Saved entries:
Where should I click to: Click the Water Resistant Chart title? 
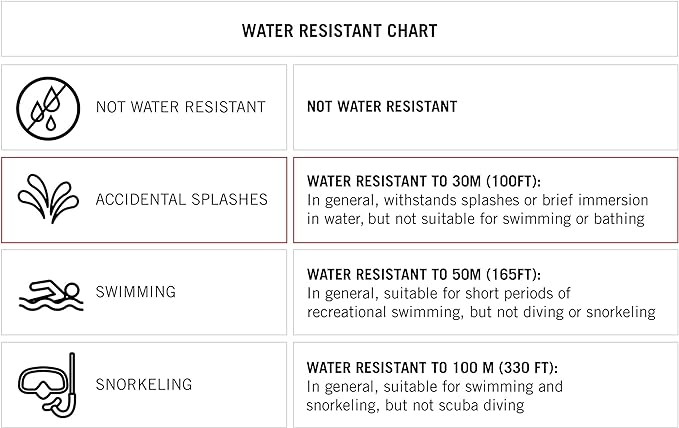(x=339, y=30)
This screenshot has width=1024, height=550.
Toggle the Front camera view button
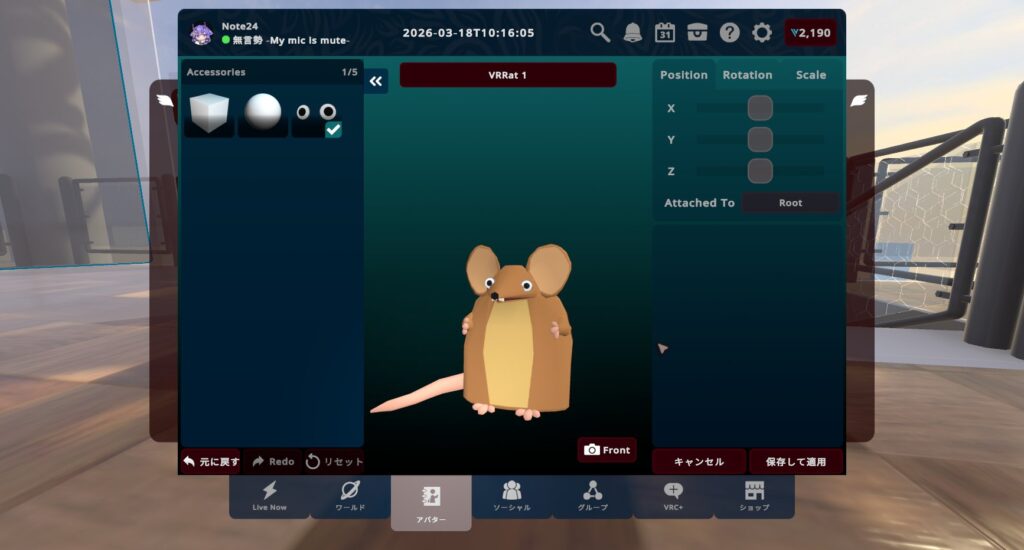point(607,450)
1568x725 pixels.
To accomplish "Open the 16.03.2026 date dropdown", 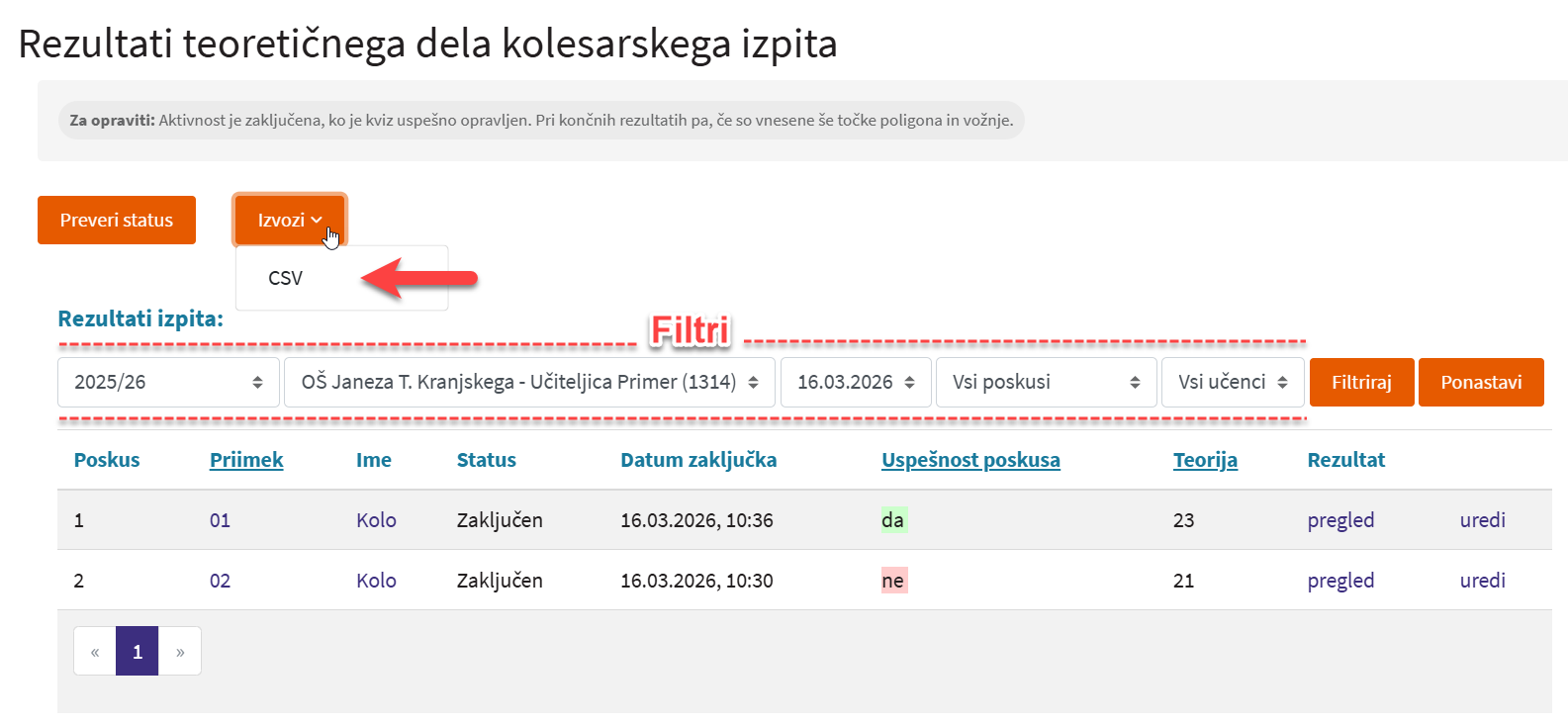I will tap(856, 382).
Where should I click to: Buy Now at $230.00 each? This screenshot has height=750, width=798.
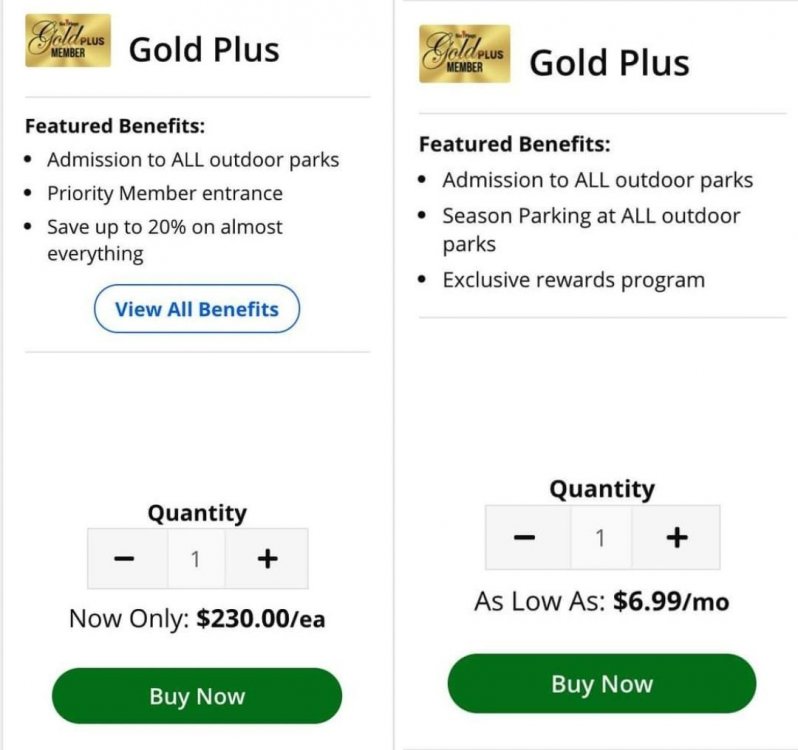point(197,696)
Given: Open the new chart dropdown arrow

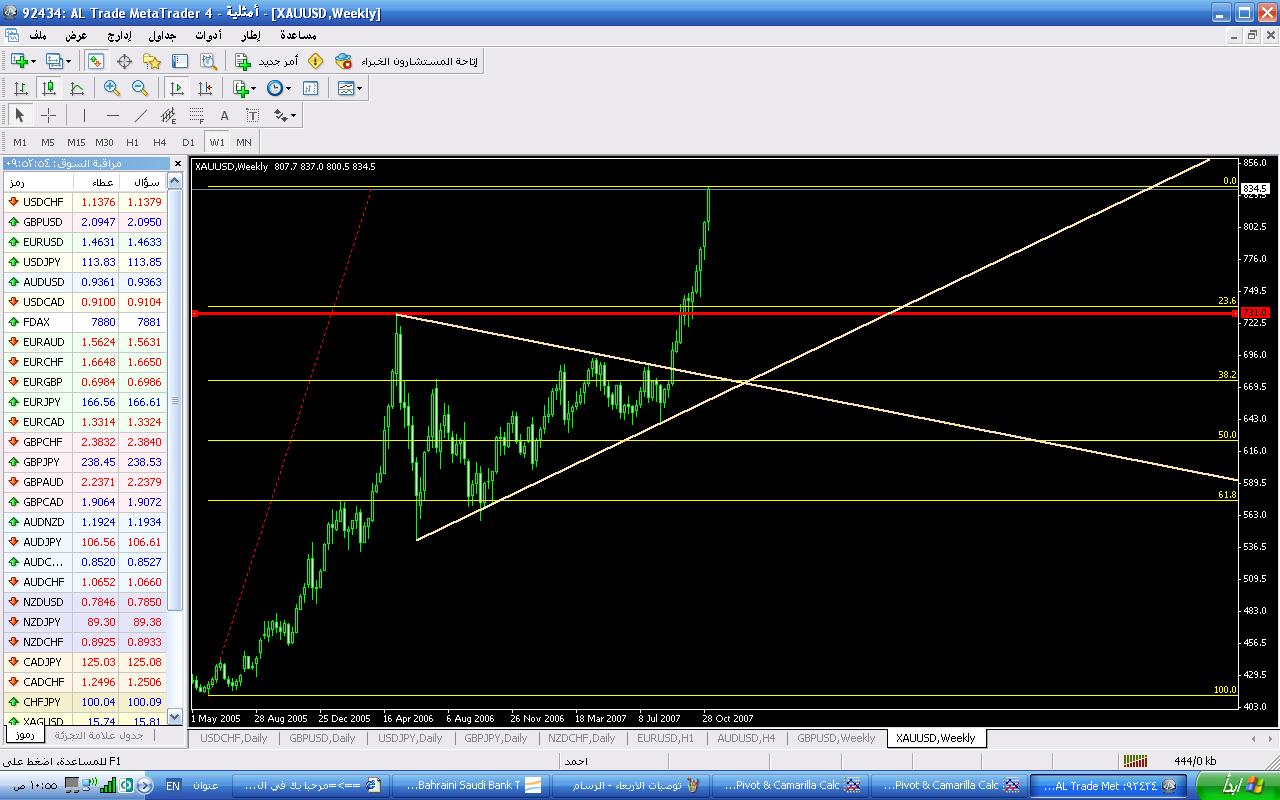Looking at the screenshot, I should click(x=34, y=61).
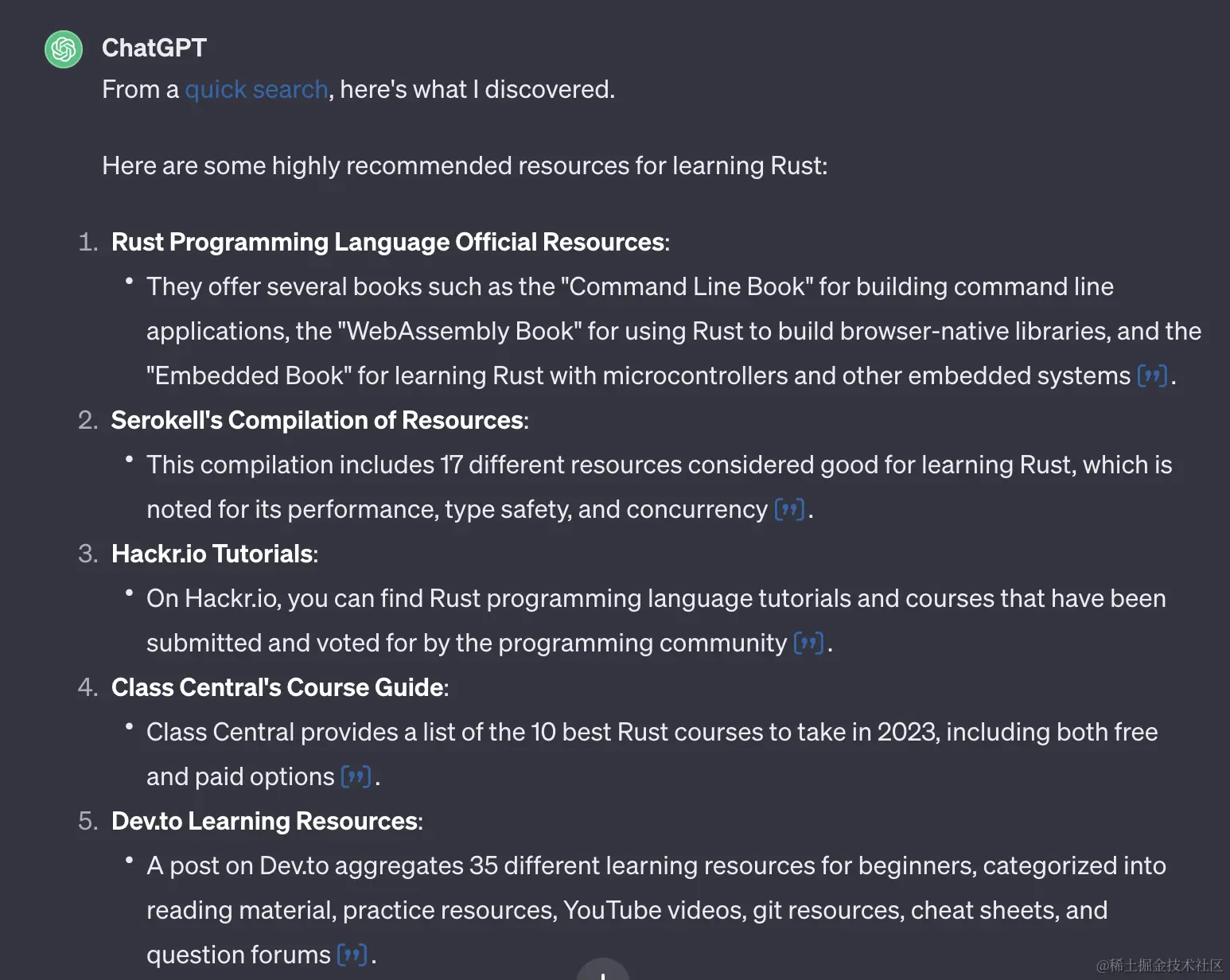Image resolution: width=1230 pixels, height=980 pixels.
Task: Click the "Rust Programming Language Official Resources" heading
Action: [x=387, y=242]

## Exercise description
The copy should hold exactly the lines from the line containing "Where should I click to: Buy" through the end of the data, both ends included, and no pictures.

## Result of this exercise
Where should I click to: Buy Now at $230.00 each? This screenshot has height=750, width=798.
point(197,696)
Given: Open the new chart dropdown arrow

Looking at the screenshot, I should click(x=34, y=61).
Image resolution: width=1230 pixels, height=980 pixels.
Task: Click the "Rust Programming Language Official Resources" heading
Action: [x=387, y=242]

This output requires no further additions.